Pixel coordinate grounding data
_ _ _ _ _

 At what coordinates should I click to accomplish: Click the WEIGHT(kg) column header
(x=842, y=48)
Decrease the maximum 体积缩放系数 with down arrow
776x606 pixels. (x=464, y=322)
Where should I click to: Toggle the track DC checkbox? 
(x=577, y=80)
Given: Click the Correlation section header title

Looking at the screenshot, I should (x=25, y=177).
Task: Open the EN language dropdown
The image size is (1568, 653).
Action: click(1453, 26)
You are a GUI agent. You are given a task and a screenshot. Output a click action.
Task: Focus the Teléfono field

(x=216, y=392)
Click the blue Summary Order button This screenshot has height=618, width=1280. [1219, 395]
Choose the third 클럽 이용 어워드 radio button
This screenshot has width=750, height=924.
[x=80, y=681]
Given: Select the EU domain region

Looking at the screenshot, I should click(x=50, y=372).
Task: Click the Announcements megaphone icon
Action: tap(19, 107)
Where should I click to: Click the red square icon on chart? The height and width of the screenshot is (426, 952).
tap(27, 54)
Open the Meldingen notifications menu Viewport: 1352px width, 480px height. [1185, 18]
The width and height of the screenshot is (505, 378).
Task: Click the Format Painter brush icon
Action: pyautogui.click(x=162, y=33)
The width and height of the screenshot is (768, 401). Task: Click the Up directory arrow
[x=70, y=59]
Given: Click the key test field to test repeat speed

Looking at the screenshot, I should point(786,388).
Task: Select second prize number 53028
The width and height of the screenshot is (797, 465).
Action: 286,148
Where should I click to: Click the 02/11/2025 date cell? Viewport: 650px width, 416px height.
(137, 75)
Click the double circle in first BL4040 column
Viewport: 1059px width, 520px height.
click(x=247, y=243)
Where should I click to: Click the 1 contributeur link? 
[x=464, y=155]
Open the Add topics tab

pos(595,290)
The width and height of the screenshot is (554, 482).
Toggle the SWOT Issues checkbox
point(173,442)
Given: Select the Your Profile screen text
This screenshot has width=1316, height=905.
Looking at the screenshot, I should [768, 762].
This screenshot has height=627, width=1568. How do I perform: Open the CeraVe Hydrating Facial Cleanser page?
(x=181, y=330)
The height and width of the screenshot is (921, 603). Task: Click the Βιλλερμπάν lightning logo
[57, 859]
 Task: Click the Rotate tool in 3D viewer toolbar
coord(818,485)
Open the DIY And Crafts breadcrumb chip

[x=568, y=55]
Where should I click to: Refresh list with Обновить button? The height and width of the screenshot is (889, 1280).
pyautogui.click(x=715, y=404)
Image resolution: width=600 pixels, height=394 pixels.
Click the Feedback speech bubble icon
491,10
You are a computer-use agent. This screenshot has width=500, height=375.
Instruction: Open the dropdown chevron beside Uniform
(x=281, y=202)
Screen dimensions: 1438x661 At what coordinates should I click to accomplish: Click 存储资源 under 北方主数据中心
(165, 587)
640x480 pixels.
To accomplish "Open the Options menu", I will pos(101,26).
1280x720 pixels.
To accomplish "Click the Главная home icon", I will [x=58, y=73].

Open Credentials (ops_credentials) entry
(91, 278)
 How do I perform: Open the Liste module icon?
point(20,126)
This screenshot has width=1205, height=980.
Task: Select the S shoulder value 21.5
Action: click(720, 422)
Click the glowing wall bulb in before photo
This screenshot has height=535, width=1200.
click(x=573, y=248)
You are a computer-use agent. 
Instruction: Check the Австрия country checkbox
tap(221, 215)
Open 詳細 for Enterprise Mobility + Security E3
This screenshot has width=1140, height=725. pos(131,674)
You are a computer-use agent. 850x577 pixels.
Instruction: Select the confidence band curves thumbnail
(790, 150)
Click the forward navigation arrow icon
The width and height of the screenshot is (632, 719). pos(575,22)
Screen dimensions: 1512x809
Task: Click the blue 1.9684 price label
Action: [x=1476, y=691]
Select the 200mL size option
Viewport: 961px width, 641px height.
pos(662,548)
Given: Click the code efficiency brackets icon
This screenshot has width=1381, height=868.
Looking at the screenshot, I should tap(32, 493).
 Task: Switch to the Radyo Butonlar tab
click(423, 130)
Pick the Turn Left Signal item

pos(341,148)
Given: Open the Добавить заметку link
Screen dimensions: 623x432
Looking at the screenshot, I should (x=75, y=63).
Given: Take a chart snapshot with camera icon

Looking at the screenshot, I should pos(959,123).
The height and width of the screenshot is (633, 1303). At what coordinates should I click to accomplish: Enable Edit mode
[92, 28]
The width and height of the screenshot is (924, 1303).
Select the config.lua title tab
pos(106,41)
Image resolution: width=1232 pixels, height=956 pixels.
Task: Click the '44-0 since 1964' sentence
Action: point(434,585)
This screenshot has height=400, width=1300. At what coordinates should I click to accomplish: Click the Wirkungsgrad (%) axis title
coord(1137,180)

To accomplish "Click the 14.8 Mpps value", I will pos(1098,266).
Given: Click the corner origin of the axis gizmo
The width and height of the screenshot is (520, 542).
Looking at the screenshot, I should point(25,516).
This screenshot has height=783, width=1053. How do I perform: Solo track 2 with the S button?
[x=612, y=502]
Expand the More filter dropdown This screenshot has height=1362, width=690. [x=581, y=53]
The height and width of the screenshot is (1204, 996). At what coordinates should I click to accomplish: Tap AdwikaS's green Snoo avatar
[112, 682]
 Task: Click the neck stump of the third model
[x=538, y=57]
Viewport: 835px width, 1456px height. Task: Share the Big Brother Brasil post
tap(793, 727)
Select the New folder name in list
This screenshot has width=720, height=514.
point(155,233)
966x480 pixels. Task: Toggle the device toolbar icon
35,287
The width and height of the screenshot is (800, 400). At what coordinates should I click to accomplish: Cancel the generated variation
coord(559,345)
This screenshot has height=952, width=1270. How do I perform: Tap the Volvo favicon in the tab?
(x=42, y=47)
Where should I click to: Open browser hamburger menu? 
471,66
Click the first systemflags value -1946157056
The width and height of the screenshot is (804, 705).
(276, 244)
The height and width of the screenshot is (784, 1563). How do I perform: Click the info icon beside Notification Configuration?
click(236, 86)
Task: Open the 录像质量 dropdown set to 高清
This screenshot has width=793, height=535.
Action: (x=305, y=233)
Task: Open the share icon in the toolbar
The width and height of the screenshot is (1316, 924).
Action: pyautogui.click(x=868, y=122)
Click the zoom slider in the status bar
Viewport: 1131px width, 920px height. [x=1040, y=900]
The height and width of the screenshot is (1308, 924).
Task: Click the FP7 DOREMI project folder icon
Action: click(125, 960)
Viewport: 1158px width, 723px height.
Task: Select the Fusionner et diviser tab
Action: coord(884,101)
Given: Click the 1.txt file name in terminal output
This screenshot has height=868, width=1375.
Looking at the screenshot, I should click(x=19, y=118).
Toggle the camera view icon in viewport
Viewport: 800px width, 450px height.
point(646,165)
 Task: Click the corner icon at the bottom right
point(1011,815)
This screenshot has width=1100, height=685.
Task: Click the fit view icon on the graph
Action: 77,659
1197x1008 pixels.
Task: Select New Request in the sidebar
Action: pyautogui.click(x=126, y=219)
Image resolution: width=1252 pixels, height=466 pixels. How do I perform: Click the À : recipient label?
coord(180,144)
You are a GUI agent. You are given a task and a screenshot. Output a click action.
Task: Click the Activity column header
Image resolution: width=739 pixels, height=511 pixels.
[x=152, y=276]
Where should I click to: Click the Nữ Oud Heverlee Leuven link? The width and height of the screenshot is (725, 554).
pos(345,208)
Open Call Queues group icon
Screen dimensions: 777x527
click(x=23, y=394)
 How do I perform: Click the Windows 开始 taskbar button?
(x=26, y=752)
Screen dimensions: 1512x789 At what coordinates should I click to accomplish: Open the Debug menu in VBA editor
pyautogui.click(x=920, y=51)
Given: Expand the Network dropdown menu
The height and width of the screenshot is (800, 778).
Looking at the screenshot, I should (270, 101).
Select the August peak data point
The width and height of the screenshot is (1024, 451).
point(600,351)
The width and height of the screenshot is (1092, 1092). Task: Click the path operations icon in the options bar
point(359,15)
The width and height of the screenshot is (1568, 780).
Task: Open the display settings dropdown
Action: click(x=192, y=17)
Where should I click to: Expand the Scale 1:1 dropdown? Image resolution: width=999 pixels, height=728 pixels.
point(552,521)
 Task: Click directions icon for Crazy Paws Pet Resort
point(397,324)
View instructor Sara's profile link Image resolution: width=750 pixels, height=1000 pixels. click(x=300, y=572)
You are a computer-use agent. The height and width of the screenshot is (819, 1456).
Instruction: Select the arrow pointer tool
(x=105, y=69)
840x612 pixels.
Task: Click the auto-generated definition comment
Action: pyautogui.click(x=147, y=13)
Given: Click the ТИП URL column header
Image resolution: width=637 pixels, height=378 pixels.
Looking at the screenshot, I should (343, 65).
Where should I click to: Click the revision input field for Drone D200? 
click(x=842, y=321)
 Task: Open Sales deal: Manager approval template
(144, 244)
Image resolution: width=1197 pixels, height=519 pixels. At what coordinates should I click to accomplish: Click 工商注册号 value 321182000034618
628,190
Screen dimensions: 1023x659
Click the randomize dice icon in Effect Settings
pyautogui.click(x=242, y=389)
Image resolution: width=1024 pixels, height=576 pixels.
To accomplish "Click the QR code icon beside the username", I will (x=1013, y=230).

_ _ _ _ _

Problem
Using the data above, work out how many lines include the word "computer" and give only that number.

Completed exercise
4